OBJECTIVE →
In the passage below about the antenna apparatus, what may be placed on the backside of the dielectric substrate so that radio waves are radiated only in the frontal direction?

PASSAGE GIVEN →
— start —
Next, the operation of this antenna apparatus will be described.

In this antenna apparatus, the slot 4 has a shape such that fan-shaped portions 4b are arranged at each end of the crossing 4a in a shape of a cross, and this slot shape is obtained by deforming a cross-shaped slot formed by making two long linear slots cross perpendicular to one another. Hence, two radio waves crossing perpendicular to one another and vibrating can be radiated. That is to say, the antenna element 1 serves as perpendicular two slot antennas.

Feeding to the slot 4 is performed by the first and second feeder lines 5, 6, which are located in the diagonal line of the dielectric substrate 2 and passes through the crossing 4a. These feeder lines 5, 6 can be realized with a simple construction formed in a linear form.

Since these feeder lines 5, 6 are located on the backside of the conductive plate portion separating the fan-shaped portions 4b, there is little influence provided to the radiated wave by the feeder lines 5, 6.

Another embodiment will now be described.

The feeder lines 5, 6 are not limited to the one shown in FIG. 3, in which the conductive foils 3, 7 on the whole face except of the portion of the feeder lines are removed by etching, and may be formed by a coplanar line where the feeder line portions are isolated from the conductive plates 3, 7 by a thin groove. By using the antenna element 1 shown in FIG. 1 having a slot 4 formed on the conductive plate 3 overlapped on the front face of the dielectric substrate 2, coplanar lines 10, 11 are arranged along the conductive plate portions separating the fan-shaped portions 4b, as shown in FIG. 4, so that respective coplanar lines 10, 11 pass through the crossing 4s. The coplanar line 10 is divided into coplanar lines 10a, 10b so as not to come in contact with the coplanar line 11 at the crossing 4a, and these coplanar lines 10a, 10b are connected to the through holes 2a, 2b, to thereby form an integral coplanar line 10 via a jumper 10c formed on the back face of the dielectric substrate 2. As a result, an antenna apparatus similar to that shown in FIG. 2 is realized.

With the antenna apparatus having the structures shown in FIG. 3 and FIG. 4, the antenna element 1 radiates radio waves symmetrically in the frontal direction and in the backward direction (most part of the conductive plate 7 is removed in the production process). If it is desired to obtain a property of radiating radio wave only in the frontal direction, a reflecting plate may be arranged on the backside of the dielectric substrate 2.

In the antenna apparatus shown in FIG. 5, a reflecting plate 12 is installed at a position separated with a predetermined space from the back face of the dielectric substrate 2, on the backside of the above-described antenna element 1. This reflecting plate 12 can work as a reflecting plate by forming a conductive plate in substantially the same shape as that of the dielectric substrate 2 and attaching it to the antenna element 1 via supports 13 so as to face the antenna element 1.

With this antenna apparatus, since the reflecting plate 12 reflects the radio wave radiated in the backward direction from the antenna element 1, radiation characteristics only in the frontal direction can be obtained, and radio wave can be radiated efficiently in the frontal direction.
— end —
GIVEN MATERIAL →
— start —
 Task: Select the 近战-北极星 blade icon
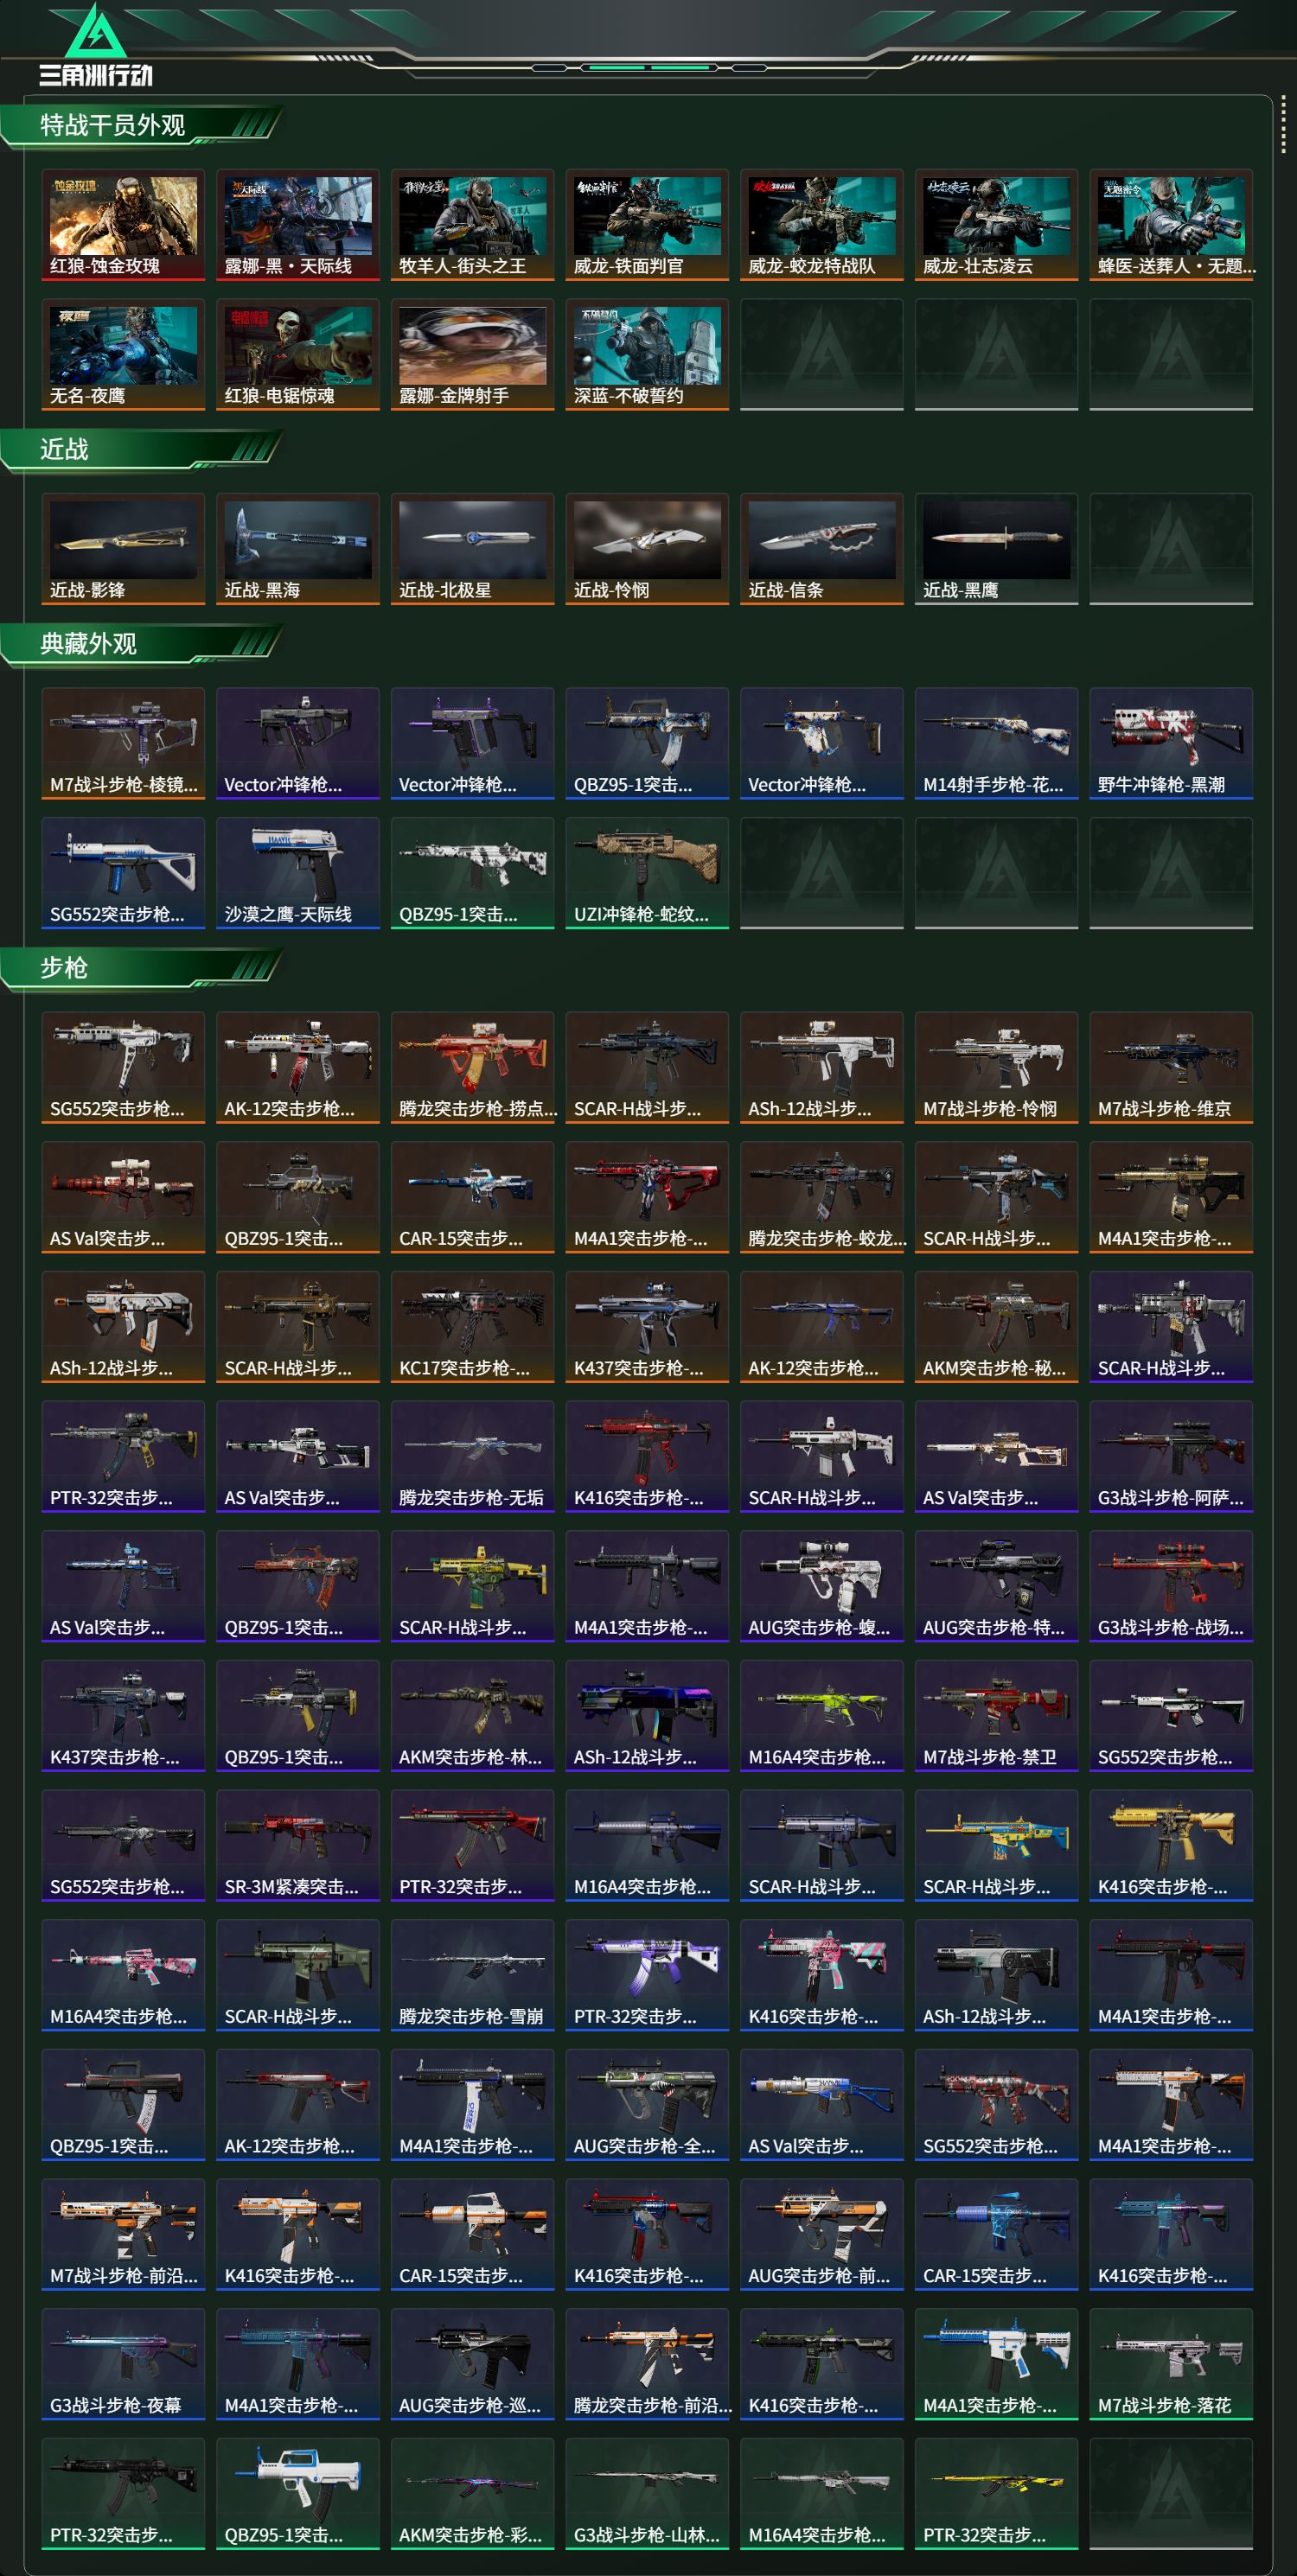pos(472,549)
— end —
ANSWER IN FULL →
A reflecting plate.